WHAT TO PRODUCE: Your answer must consist of exactly the lines below, starting with the line with "The height and" and going on through the line with "Open the Hex color format dropdown", and nothing else.

Segment Start: THE DATA

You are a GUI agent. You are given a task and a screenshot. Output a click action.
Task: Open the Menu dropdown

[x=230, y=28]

Segment End: THE DATA
Segment Start: THE DATA

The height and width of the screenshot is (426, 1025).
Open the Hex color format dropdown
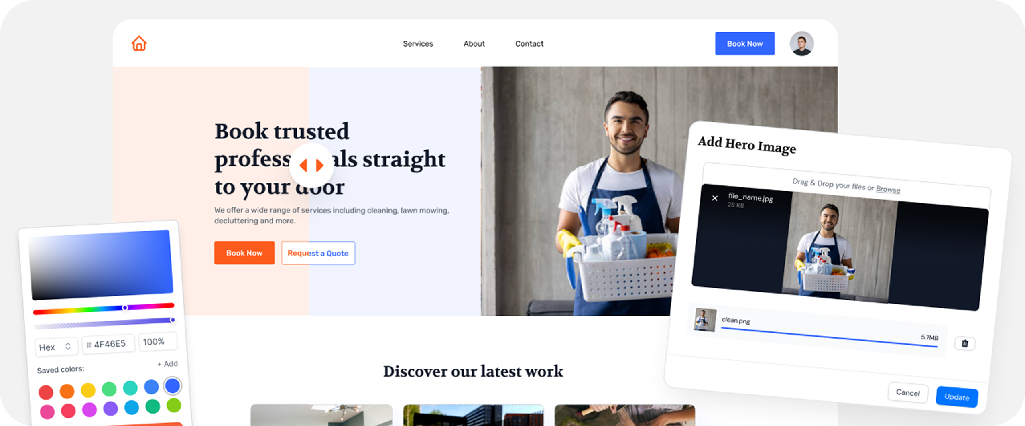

Segment End: THE DATA

ANSWER SPACE:
The height and width of the screenshot is (426, 1025).
Open the Hex color format dropdown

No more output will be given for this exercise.